A race to be safe

Dan Shamrell is a star in his own ranks. 

He's been driving trucks for 22 years at FedEx Freight in Portland. So it's safe to say that Shamrell knows the road and that he's pretty good at avoiding his share of aggressive drivers over the span of his 750,000 accident-free miles.

Still, every shift starts out pretty much the same for Shamrell – with an exhaustive pre-trip inspection. This calculated approach has not only earned the Battle Ground driver a lot of respect from his company and colleagues – it's also earned him a national championship.

Since 1990, Shamrell has been competing in truck driving competitions. Originally, he started competing so that his four children could see him driving at the state competition, but enjoyed it so much that he's come back ever since.

"To me keeping safe is a lot like a Boy Scout – you've got to be prepared," Shamrell said. "First, it's about knowing you have a safe unit to drive, and then it's all about attentiveness and driving defensively in any situation."

On June 20, Shamrell competed yet again. He applied his morning routine amongst a field of twenty other drivers at the Oregon State Truck Driving Championships. Not only did that routine post the best pre-trip score, his driving ability secured him a first place finish in the three-axle division and landed him a berth in the American Trucking Associations' National Truck Driving Championship, running Aug. 18 to 22.

"The competition back there is very stiff," Shamrell said. "It's a very challenging event, but it's all based on safety which is all about what we do as drivers."

Shamrell is part of that stiff competition.

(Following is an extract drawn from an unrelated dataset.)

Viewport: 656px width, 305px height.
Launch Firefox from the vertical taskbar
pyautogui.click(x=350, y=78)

In his eight appearances at nationals, he's placed in the "Top 5" six times and took home the gold belt buckle – just like the Olympics, the truck drivers compete for bronze, silver and gold – for his first place victory in 2006.

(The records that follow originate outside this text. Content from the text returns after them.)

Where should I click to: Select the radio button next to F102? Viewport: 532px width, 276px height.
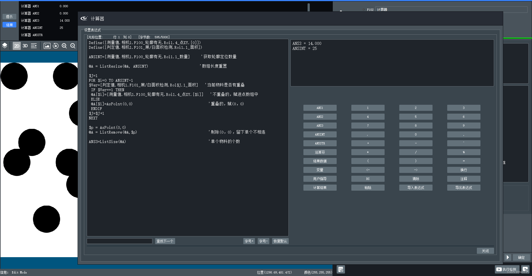363,9
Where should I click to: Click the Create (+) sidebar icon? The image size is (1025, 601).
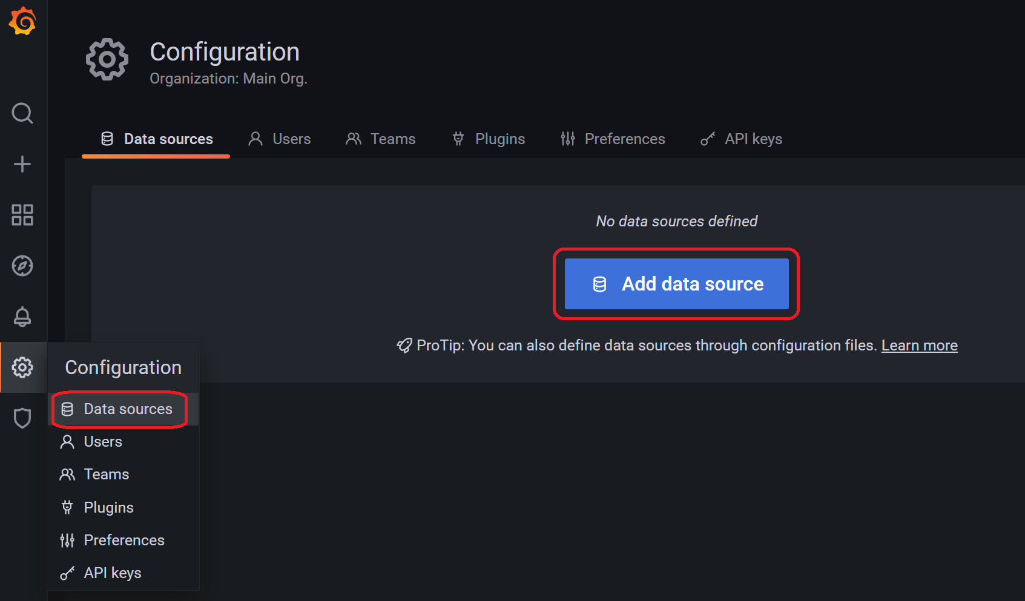(x=22, y=163)
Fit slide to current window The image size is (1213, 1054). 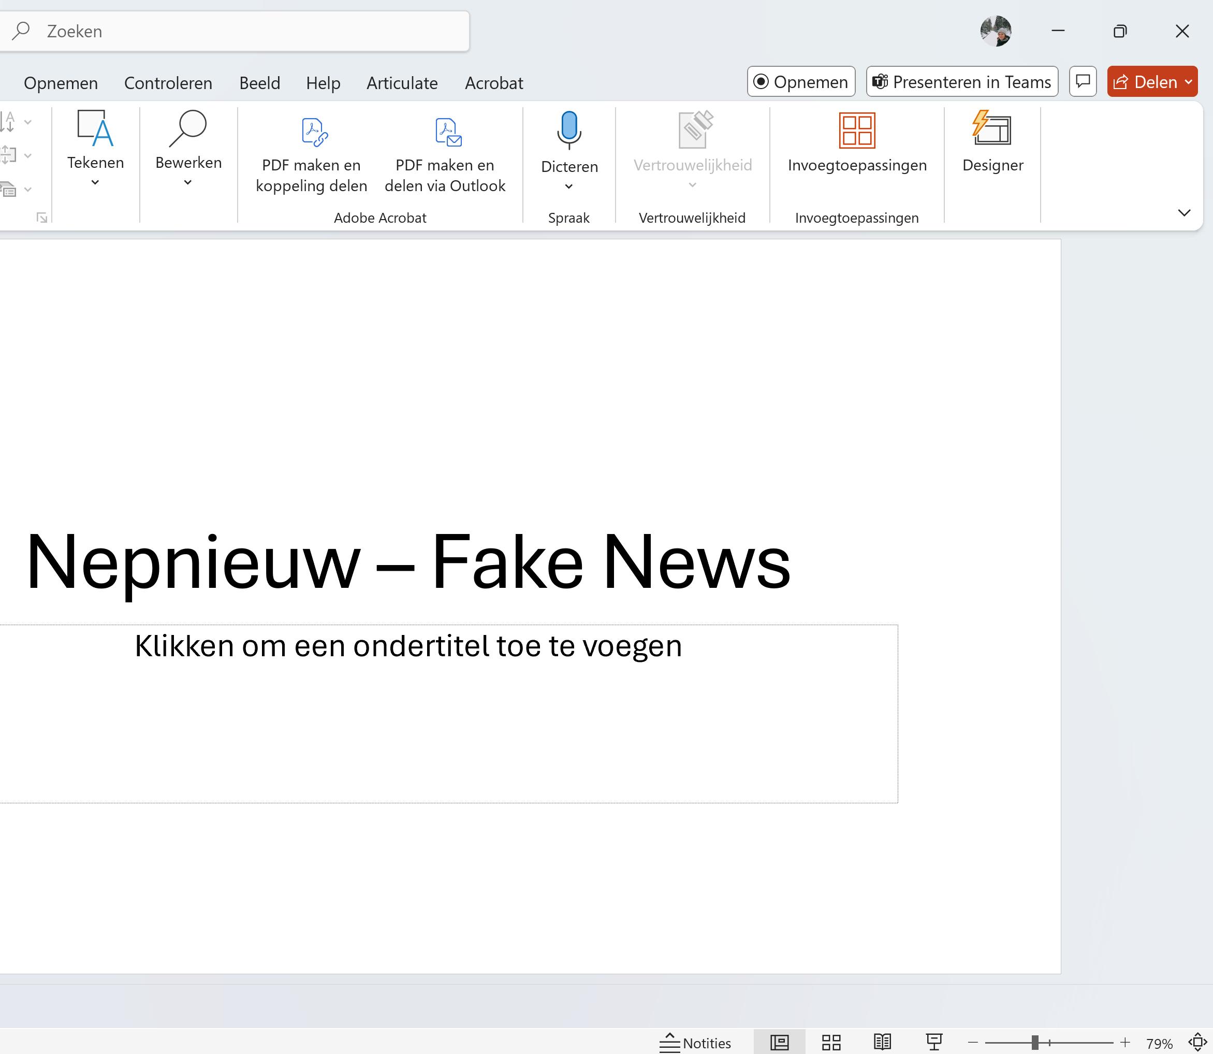coord(1197,1042)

A clean driving record is also part of the criteria drivers must meet to compete at the NTDC. Each year they see about 400 contestants in nine categories, so the competition creates great incentive – both directly and indirectly – for professional drivers to operate safely and effectively.

The lessons they learn while competing are also valuable. The weekend includes a written exam on policy, procedure and regulations, as well as a pre-trip test consisting of 15 hidden defects.

But the main attraction is the drive. Here, competitors confront six problems on a course ranging from parallel parking to complicated turns. Each has a detailed point scale based on how well the driver executes the obstacle.

"It's an extremely precise event," Shamrell explained. "It's not based on speed, so I'm rarely going over five miles-per-hour the entire run."

Regardless of the speed, the competition – similar to truck driving – requires preparation. Shamrell has studied the 250-page manual thoroughly, continues to fine-tune his pre-trip and has been simulating problems from the driving course.

"I've always been of the mindset that you put out your best effort," he said. "But you have to be prepared in order to put out your best effort."